Can you output the records below exactly as they are written?

> Extracted material:
== Segment start ==

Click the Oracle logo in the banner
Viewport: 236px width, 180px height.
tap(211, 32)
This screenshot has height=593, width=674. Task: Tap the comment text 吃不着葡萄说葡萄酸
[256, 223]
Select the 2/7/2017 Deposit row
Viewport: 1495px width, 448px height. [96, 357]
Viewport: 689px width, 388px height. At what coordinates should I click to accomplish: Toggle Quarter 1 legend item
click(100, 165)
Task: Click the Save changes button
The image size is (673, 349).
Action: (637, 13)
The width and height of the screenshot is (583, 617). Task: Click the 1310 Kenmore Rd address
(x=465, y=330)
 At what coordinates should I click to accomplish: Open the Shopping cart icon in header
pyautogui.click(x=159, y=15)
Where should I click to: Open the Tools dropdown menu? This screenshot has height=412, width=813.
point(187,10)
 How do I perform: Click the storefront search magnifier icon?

== Segment end ==

> Expected answer:
Click the Oracle logo in the banner
Viewport: 236px width, 180px height.
tap(211, 32)
This screenshot has height=593, width=674. Task: Tap the comment text 吃不着葡萄说葡萄酸
[256, 223]
Select the 2/7/2017 Deposit row
Viewport: 1495px width, 448px height. [96, 357]
Viewport: 689px width, 388px height. At what coordinates should I click to accomplish: Toggle Quarter 1 legend item
click(100, 165)
Task: Click the Save changes button
The image size is (673, 349).
Action: (637, 13)
The width and height of the screenshot is (583, 617). Task: Click the 1310 Kenmore Rd address
(x=465, y=330)
 At what coordinates should I click to accomplish: Open the Shopping cart icon in header
pyautogui.click(x=159, y=15)
Where should I click to: Open the Tools dropdown menu? This screenshot has height=412, width=813.
point(187,10)
 How do I perform: Click the storefront search magnifier icon?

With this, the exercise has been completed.